Generate the answer using 1 and 2.

## Put it all together
def ask(question: str) -> str:
    retrieved_chunks = retrieve(question, k=20)

    reranked_chunks = rerank(question, retrieved_chunks, top_n=5)

    answer = generate(question, reranked_chunks)

    return answer

And that's it!

if __name__ == "__main__":
    answer = ask("What is the test for negligence in Australian law?")
    print(answer)

Results

If we'd asked something relevant, such as 'How is priority determined between competing equitable interests?', we get the following response:

Based on the provided context, the priority between competing equitable interests is determined by the following principles:

The general rule for determining priority between competing equitable interests is the maxim "*qui prior est tempore potior est jure*", which means that if the merits are equal, the interest created first in time is given priority (*Latec Investments Ltd v Hotel Terrigal Pty Ltd* [1965] HCA 17). Equitable interests are generally ranked according to their dates of creation (*Latec Investments Ltd v Hotel Terrigal Pty Ltd* [1965] HCA 17).
                
However, this rule can be displaced in two main circumstances:
                
1.  **Unequal Merits:** ...

For the question 'What is the test for negligence in Australian law?', we get the following response:

Based only on the provided context, the test for negligence in Australian law cannot be determined. The provided excerpts from Australian High Court cases do not discuss the legal principles or elements of negligence. The context mentions contempt of court proceedings (*Re Colina; Ex parte Torney [1999] HCA 57*) and provides citations for cases concerning constitutional law and criminal law, but it does not contain any information on the test for negligence.

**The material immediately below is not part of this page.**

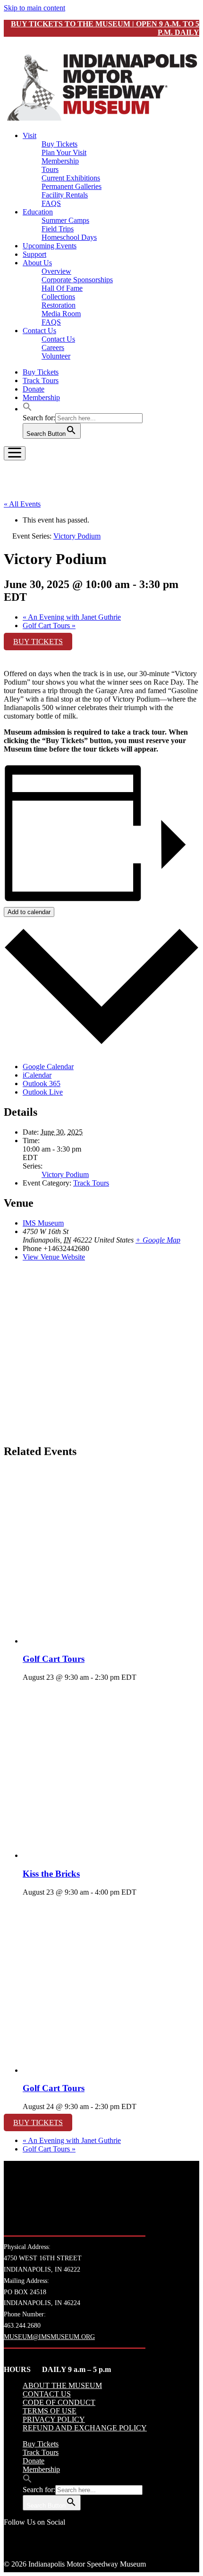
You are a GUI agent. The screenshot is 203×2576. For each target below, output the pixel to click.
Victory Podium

This is partially due to the limited sample size. If you increased the sample size considerably, and there's data to support the second question, it would also be answered.

Effective.

In summary

In short, we've used:

semchunk for chunking.
Kanon 2 Embedder for embedding (surprise).
Kanon 2 Reranker for reranking.
LangChain as a RAG framework.
Gemini as the generative model.

It's worth remembering that the in-memory store is ephemeral. Data is lost when the script exits. To save and retrive for experiments, use:

# Save to disk
vector_store.dump("vector_store.json")

# Load from disk later (skipping re-embedding)
vector_store = InMemoryVectorStore.load("vector_store.json", embedding=embeddings)

Good luck with your RAG application and legal outputs! Just don't make like the One Ring and bind them (contractually, of course).